Gluten is a complex protein found in wheat, barley and rye. It causes problems for people who have celiac disease, a condition that damages the intestine, and for people who are allergic or sensitive to gluten.
Because the inflammation associated with these conditions is similar to the inflammation caused by psoriasis, some studies have examined the role a gluten-free diet might play in treating psoriasis. The findings are not clear-cut, but they do show some promise.
It is estimated that up to 25 percent of people who have psoriasis also are sensitive to gluten. Gluten sensitivity can be identified by the presence of substances in the blood called anti-gliadin (AGA) and anti-endomysial (AEA) antibodies. Recent studies measured AGA levels in patients with psoriasis. For example:
- In a Swedish study comparing 302 patients who had psoriasis with patients who did not have the disease, 8 percent of the psoriasis group had elevated AGA levels, compared with 3 percent of the nonpsoriasis group.
- A Polish study revealed elevated AGA in 15 percent of participants who had severe psoriasis, compared with 6 percent in the nonpsoriasis group.
- By contrast, studies conducted in the U.S. and in Kashmir showed no elevation in AGA levels in people who had mild to moderate psoriasis, compared with people who did not have the disease.

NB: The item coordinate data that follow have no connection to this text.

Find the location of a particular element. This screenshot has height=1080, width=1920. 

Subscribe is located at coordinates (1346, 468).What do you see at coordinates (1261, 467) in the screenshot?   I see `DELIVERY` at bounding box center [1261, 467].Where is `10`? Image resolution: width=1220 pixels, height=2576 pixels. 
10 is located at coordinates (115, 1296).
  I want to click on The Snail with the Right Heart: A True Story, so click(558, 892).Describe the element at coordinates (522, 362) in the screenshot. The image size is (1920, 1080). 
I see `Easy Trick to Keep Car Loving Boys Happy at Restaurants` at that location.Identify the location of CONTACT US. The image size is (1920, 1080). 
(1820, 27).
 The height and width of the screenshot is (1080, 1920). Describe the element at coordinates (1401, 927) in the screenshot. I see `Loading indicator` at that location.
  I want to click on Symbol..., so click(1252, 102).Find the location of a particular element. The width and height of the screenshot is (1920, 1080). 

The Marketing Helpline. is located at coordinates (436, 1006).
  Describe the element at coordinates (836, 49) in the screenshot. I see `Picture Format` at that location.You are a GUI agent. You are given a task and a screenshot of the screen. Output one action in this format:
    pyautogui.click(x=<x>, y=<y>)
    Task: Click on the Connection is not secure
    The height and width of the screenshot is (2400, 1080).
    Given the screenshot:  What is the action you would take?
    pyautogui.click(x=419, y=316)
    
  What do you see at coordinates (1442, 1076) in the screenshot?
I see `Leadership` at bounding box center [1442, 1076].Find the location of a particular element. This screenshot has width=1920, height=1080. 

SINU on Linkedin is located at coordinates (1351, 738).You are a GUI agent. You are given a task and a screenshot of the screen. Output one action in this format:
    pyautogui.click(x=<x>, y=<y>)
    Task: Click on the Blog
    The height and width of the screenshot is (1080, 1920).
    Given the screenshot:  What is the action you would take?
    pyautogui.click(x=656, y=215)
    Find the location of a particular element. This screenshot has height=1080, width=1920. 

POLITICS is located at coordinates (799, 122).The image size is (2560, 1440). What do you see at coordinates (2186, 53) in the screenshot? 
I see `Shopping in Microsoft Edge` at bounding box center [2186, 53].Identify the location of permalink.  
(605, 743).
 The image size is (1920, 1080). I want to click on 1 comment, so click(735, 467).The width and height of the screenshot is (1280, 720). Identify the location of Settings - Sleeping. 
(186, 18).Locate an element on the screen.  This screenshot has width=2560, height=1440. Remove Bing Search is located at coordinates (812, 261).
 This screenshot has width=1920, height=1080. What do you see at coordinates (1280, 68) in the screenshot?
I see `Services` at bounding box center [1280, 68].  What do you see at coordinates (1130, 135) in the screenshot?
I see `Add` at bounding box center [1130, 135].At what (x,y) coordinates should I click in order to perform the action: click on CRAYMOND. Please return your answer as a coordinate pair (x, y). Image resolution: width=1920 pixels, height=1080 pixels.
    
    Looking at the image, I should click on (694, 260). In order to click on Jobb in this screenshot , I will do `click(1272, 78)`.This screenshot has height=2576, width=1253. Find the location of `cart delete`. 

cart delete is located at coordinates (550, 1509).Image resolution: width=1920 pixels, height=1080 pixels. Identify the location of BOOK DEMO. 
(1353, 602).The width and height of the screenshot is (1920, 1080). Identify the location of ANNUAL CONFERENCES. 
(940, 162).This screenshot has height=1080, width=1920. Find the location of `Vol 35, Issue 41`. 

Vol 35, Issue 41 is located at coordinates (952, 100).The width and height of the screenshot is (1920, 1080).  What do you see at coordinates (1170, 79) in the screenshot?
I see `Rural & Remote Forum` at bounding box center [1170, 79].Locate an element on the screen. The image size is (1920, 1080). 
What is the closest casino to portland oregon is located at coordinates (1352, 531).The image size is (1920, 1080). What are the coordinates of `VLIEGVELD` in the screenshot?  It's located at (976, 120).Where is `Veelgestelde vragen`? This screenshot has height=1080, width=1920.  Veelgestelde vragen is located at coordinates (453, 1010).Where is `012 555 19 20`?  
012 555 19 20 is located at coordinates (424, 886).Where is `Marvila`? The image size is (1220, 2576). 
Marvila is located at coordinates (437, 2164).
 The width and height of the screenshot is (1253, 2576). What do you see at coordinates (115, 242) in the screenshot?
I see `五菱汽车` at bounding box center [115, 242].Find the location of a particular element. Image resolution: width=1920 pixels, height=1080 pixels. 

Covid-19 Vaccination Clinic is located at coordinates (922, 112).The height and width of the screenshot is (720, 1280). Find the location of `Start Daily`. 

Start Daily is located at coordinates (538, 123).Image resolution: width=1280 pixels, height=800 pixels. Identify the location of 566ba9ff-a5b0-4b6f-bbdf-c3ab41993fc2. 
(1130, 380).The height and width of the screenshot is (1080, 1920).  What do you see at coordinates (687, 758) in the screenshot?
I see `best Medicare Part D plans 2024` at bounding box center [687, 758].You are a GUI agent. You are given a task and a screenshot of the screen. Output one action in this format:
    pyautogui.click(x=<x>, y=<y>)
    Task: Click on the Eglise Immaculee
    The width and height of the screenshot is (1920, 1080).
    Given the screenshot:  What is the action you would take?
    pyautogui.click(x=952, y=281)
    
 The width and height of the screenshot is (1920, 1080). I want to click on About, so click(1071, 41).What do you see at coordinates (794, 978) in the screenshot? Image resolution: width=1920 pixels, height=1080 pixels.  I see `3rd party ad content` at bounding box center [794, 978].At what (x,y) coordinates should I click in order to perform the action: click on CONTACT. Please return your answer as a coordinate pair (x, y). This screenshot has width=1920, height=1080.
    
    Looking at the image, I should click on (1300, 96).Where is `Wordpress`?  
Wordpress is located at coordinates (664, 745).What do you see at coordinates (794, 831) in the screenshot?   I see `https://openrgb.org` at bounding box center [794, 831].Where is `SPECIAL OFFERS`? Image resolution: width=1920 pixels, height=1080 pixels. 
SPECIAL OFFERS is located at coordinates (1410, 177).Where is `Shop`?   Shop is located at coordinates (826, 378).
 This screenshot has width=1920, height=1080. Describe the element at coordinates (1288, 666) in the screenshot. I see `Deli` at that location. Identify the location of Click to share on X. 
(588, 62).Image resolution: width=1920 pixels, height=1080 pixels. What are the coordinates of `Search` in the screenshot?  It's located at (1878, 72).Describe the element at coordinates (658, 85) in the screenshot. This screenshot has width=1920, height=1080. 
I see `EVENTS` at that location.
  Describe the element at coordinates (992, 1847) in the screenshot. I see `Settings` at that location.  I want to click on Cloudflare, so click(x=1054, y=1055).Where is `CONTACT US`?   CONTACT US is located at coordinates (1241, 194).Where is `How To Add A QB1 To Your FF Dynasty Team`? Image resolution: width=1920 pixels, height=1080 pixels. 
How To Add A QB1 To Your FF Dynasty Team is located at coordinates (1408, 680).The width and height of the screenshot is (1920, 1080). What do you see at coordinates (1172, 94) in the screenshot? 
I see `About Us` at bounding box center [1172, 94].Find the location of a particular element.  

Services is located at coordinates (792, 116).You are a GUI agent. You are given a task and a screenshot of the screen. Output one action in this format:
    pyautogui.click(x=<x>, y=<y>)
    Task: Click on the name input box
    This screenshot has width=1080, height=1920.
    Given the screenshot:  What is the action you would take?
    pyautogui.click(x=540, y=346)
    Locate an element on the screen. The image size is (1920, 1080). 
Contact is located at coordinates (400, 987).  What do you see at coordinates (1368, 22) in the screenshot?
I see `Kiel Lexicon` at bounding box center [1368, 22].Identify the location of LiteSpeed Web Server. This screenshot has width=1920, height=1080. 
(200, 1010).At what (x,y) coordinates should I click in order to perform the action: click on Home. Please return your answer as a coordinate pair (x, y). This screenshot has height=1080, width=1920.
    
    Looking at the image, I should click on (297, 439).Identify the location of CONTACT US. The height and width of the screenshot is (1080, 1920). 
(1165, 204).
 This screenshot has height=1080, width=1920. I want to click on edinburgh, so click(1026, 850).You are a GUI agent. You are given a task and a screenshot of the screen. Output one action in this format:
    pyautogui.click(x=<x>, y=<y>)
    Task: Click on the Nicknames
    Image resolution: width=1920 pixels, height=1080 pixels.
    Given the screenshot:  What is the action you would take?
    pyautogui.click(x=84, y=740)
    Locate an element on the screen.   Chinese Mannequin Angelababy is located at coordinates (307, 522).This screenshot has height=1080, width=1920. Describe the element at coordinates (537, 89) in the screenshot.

Though these studies are not conclusive, they do indicate that gluten may play a role in psoriasis. More and larger studies are needed to definitively link gluten sensitivity and psoriasis. Meanwhile, screening patients with moderate to severe psoriasis for the AGA antibody may be helpful in finding out whether they are sensitive to gluten.
Do gluten-free diets help?
Other studies have tried to determine if gluten-free diets improved psoriasis. One study tracked 33 patients who had psoriasis and elevated AGA levels and who followed a gluten-free diet for three months. Of that group, 73 percent experienced a nearly 50 percent improvement in their psoriasis. Once these patients returned to their original diets, their psoriasis rebounded to its previous severity. Again, more clinical trials with larger numbers of patients would help determine if gluten-free diets are useful.
While gluten-free diets will not clear everyone's psoriasis, they do have a good chance of significantly reducing the psoriasis of people who test positive for the AGA antibody. Because the AGA tests often produce false negative results—that is, they indicate the antibody is not present, but, actually, the antibody is present—people who don't test positive for AGA still might find a gluten-free diet worth trying.
Although a gluten-free diet can be difficult to follow, studies do not show any adverse events from trying it. There are no risks of suppressing the immune system or developing infections or liver or bone marrow toxicity.
On the contrary, if someone's skin improves as the result of a gluten-free diet, it is likely that other aspects of that person's health may improve when their digestive system starts working properly and absorbing more nutrients.